::: The records :::

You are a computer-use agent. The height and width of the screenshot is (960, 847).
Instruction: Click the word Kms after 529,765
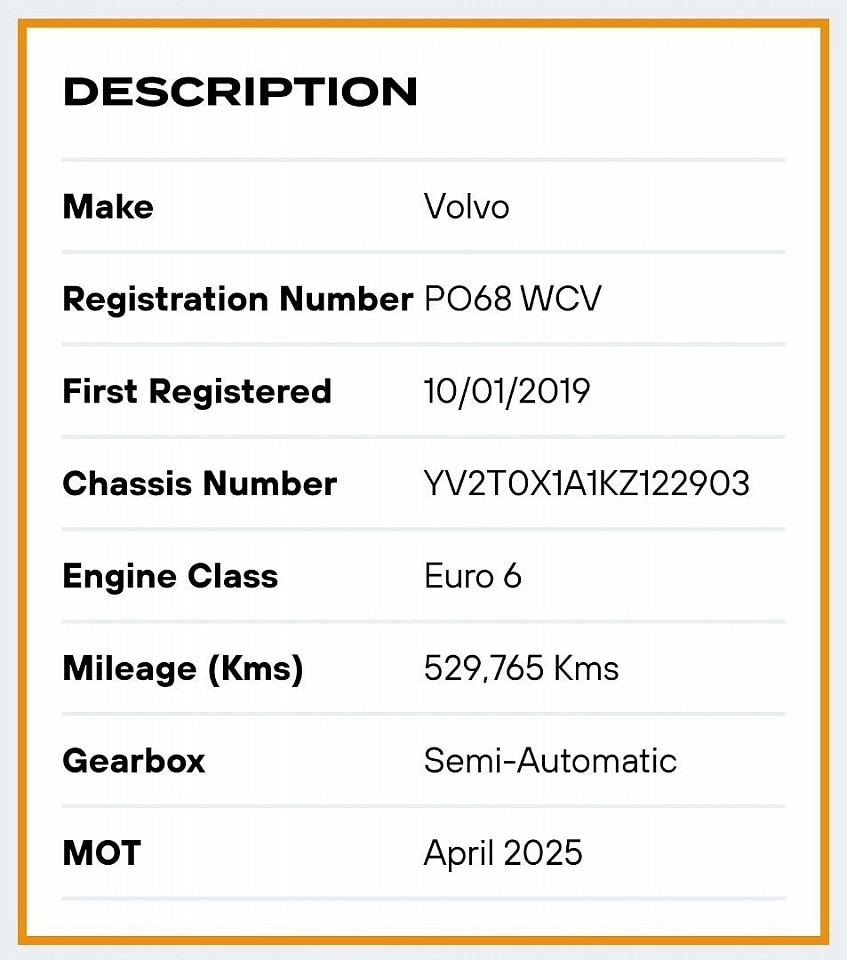585,668
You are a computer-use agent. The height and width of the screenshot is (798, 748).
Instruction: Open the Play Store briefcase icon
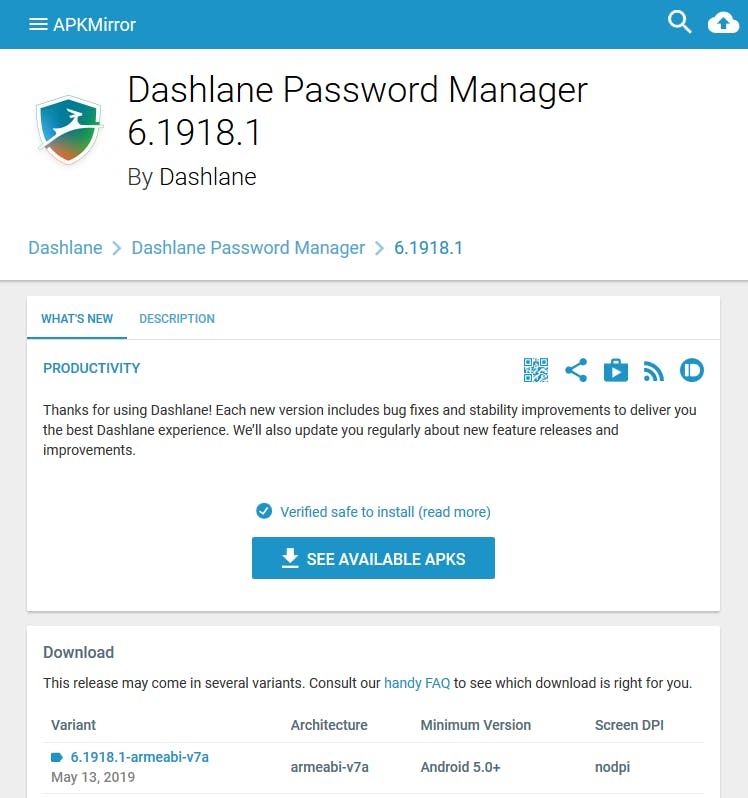616,370
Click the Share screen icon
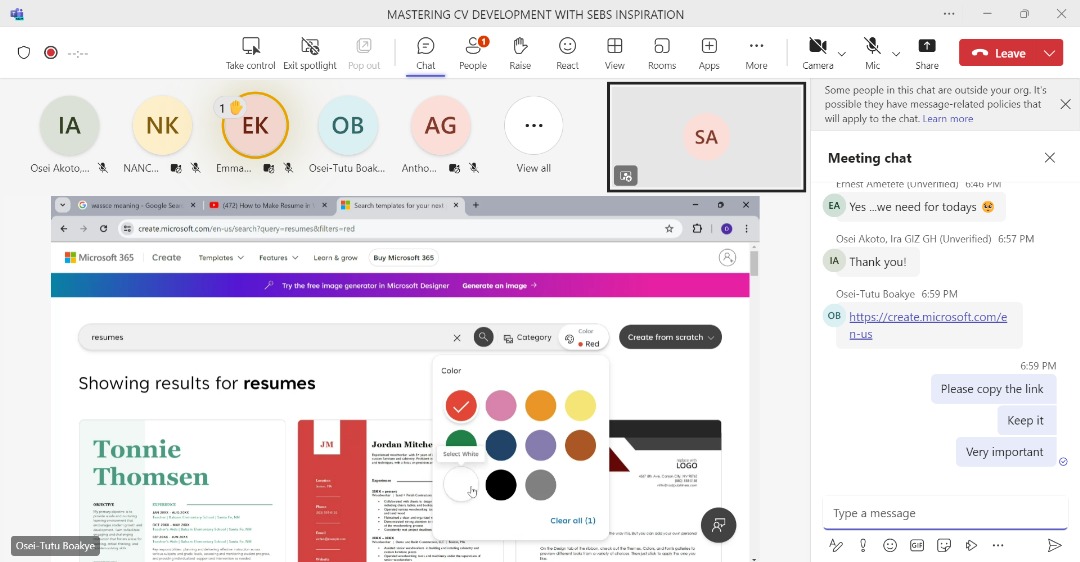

:::

Task requirements: Return each full line of the entries that contains the word "height".

Response below:
You are a computer-use agent. The height and width of the screenshot is (960, 847).
You are a computer-use agent. The height and width of the screenshot is (798, 748).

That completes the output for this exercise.